The main objective of this project is to determine whether the xenoestrogenic substances bisphenol A (BPA) and butyl benzyl phthalate (BBP) play a role in the initiation of human breast cancer, and if so, whether this effect is mediated by epigenetic mechanisms. The proposed study is based on the growing concern that estrogenic environmental compounds that act as endocrine disrupting chemicals might have potentially adverse effects on hormone-sensitive organs such as the breast. This concern is further fueled by evidence indicating that natural estrogens, namely 17ß-estradiol (E2), are important factors in the initiation and progression of breast cancer. Therefore, the concern that BPA and BBP, which have estrogenic properties and are widely distributed in the environment, might also be carcinogenic for the human breast is well justified. In order to accomplish these goals we will utilize our in vitro in vivo model (Estrogens and Breast Cancer) in which we have demonstrated the carcinogenicity of E2 in the human breast epithelial cells MCF-10F. The use of this powerful and unique model will provide us a tool for exploring whether BPA and BBP have relevance in the initiation of breast cancer. Furthermore, we have found that the expression of E2-induced transformation phenotypes are associated with hyper or hypomethylation of genes controlling branching and ductulogenesis. These findings are the basis for our postulation that the xenoestrogens BPA and BBP can induce neoplastic transformation by behaving as epigenetic modulators inducing the silencing of critical genes by hypermethylation and/or histone modification that lead to the initiation and progression of breast cancer.

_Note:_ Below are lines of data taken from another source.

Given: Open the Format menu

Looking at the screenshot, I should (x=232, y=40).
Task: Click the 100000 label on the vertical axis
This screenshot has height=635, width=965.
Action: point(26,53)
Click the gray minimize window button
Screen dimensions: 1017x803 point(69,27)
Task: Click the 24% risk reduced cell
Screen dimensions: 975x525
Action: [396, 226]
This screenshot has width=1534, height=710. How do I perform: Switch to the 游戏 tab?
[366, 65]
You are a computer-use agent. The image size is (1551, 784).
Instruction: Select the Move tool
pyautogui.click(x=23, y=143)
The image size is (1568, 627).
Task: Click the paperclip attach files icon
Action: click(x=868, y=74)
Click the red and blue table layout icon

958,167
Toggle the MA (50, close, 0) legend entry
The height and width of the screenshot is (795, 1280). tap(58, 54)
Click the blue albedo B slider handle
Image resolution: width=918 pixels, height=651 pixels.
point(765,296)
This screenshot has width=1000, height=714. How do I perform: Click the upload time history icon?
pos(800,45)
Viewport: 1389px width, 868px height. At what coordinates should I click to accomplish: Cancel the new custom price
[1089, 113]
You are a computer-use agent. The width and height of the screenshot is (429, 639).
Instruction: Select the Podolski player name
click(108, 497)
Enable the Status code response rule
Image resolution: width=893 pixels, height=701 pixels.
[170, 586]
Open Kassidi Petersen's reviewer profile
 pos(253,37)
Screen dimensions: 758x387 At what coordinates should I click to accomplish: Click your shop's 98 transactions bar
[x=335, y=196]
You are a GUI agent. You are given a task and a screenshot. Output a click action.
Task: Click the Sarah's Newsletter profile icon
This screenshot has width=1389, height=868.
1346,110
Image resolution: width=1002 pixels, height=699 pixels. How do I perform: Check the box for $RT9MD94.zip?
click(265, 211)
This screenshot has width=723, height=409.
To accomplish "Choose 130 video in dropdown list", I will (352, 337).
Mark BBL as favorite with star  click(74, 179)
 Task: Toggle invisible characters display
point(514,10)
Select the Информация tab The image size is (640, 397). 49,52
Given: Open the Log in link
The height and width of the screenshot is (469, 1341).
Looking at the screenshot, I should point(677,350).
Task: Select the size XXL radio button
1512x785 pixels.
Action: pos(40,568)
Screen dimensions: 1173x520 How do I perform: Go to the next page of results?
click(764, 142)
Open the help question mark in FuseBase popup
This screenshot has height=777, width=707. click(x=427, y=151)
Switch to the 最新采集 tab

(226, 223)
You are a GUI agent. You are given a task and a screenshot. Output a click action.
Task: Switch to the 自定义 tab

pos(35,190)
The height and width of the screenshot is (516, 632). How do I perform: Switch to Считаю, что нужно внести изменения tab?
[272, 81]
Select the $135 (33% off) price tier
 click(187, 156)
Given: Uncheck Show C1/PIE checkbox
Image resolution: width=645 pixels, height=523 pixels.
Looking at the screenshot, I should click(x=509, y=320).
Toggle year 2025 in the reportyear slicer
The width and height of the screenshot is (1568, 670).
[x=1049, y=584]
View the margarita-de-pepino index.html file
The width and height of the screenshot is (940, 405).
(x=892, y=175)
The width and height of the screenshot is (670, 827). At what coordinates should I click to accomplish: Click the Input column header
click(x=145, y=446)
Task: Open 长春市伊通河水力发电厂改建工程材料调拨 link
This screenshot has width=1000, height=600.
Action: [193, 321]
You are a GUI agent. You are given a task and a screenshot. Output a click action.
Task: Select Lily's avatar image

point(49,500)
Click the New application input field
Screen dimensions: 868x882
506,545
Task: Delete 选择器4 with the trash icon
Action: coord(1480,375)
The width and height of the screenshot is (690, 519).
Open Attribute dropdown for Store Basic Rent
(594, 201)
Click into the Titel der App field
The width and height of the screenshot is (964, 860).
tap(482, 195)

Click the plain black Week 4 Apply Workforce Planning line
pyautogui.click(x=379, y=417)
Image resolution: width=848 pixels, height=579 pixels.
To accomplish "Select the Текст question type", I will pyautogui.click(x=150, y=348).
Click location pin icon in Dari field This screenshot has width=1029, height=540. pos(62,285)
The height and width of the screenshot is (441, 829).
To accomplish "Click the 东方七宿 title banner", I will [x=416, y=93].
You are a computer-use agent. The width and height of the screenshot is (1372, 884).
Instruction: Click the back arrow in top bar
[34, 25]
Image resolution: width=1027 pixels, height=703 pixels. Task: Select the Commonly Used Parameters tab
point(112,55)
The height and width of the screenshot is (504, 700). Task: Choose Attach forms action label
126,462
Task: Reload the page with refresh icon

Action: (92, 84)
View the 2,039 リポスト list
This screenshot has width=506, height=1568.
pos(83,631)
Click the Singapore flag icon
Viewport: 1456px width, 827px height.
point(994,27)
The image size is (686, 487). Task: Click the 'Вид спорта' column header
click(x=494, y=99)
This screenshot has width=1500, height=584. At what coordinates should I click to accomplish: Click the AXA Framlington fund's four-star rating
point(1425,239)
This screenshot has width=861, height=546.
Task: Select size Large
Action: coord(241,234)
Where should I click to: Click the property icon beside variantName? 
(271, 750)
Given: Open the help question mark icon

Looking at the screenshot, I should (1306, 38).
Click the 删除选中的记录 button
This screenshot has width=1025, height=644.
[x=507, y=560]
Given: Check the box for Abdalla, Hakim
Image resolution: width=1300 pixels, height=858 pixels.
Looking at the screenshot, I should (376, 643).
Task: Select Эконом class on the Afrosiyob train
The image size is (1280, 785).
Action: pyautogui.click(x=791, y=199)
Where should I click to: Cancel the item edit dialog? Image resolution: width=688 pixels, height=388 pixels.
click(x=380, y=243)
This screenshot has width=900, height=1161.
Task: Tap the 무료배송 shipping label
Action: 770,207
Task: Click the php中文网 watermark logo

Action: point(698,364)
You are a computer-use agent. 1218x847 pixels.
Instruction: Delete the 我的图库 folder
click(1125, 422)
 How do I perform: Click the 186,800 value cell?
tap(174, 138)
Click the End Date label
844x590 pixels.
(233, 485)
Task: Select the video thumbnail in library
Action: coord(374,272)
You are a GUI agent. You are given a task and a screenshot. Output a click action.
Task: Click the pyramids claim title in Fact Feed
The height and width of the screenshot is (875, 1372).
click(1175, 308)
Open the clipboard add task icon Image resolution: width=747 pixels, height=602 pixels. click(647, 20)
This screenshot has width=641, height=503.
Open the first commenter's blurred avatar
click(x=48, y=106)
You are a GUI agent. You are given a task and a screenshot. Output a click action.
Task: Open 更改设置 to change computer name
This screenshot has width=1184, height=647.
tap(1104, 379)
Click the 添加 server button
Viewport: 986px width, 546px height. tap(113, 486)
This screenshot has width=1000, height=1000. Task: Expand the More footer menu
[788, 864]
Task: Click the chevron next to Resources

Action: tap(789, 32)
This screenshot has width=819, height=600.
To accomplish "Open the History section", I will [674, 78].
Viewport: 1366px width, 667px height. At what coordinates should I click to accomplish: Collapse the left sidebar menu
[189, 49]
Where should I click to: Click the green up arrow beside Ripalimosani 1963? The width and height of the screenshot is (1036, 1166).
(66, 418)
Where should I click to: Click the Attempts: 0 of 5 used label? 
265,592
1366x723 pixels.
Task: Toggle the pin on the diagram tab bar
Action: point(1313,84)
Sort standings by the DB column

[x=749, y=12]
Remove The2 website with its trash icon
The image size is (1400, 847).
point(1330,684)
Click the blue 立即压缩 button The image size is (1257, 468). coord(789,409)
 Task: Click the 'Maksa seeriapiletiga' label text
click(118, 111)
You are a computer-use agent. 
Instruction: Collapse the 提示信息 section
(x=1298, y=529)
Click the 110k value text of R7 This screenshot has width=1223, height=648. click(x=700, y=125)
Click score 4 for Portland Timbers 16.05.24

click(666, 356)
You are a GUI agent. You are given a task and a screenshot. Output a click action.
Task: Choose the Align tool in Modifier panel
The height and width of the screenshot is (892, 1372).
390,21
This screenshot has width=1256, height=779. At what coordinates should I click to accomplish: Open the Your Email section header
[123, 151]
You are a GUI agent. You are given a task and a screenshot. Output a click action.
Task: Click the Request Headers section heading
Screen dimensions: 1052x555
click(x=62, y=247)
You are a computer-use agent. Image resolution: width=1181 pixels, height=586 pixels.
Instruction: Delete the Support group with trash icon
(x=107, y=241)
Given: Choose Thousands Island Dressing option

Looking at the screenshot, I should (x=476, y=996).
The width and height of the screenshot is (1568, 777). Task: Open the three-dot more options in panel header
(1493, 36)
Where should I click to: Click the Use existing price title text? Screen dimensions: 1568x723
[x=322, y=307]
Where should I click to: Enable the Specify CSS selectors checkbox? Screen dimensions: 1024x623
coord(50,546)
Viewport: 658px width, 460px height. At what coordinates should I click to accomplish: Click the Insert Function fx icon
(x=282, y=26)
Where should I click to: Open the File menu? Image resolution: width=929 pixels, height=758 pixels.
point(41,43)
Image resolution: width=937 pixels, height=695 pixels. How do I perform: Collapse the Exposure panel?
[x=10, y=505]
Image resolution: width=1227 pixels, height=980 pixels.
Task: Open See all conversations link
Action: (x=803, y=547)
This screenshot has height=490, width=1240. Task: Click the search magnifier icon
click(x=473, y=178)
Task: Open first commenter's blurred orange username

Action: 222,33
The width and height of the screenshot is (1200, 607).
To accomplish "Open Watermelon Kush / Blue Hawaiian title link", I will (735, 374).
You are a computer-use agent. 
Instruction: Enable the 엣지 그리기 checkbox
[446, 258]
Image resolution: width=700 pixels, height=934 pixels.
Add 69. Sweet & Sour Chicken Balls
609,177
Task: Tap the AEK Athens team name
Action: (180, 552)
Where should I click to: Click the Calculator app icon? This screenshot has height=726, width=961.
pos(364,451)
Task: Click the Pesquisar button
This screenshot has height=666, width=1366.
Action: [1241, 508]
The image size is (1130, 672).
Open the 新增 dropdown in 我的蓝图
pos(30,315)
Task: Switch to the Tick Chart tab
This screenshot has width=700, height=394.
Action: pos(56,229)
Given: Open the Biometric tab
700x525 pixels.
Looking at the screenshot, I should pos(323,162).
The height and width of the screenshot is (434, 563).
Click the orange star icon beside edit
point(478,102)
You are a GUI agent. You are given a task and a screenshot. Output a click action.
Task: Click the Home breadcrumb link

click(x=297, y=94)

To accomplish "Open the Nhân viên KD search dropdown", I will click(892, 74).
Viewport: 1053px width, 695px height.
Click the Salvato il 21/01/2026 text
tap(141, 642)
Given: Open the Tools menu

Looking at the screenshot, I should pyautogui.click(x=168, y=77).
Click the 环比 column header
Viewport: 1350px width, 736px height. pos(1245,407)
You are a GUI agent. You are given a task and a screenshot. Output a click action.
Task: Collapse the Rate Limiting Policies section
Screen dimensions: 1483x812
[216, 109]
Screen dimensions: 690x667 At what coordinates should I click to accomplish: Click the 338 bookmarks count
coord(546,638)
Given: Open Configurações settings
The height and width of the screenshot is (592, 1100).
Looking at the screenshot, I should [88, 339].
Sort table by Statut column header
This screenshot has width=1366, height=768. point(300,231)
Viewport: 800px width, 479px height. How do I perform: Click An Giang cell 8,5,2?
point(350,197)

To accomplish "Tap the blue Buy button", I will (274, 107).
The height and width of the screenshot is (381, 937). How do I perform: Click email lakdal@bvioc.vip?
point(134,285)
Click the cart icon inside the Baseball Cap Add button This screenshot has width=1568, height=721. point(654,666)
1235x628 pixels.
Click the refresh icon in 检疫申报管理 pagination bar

|These studies will determine if xenoestrogenic substances are able to induce neoplastic transformation in HBEC and if epigenetic mechanisms are involved.|
For this purpose, we propose the following specific aim: To determine whether the xenoestrogens BPA and BBP induce neoplastic transformation in human breast epithelial cells, and whether the expression of transformation phenotypes is associated with epigenetic changes in genes controlling branching and ductulogenesis. If the latter is the case, we further aim to determine whether modifying their methylation status reverts the neoplastic process. To accomplish this we will use MCF-10F cells and primary cultures of human breast epithelial cells obtained from reduction mammoplasty. The cells will be treated with BPA and BBP using a protocol similar to that used for the treatment of these cells with E2, which will serve as a control. Methylation studies will be performed using Restriction Landmark Genomic Scanning (RLGS) and the identified genes will be further studied using methylation specific PCR (MSP) followed by confirmation of their expression and functional role. Altogether, these studies will provide first-hand evidence on whether xenoestrogenic substances are able to induce neoplastic transformation in HBEC and that epigenetic mechanisms are involved in this process. Furthermore, the manipulation of the methylated status and silencing of those epigenetically modified genes will provide not only an understanding of how these environmental contaminants are involved in breast cancer initiation, but will also give us tools for developing preventive strategies to counteract their effect in the general population.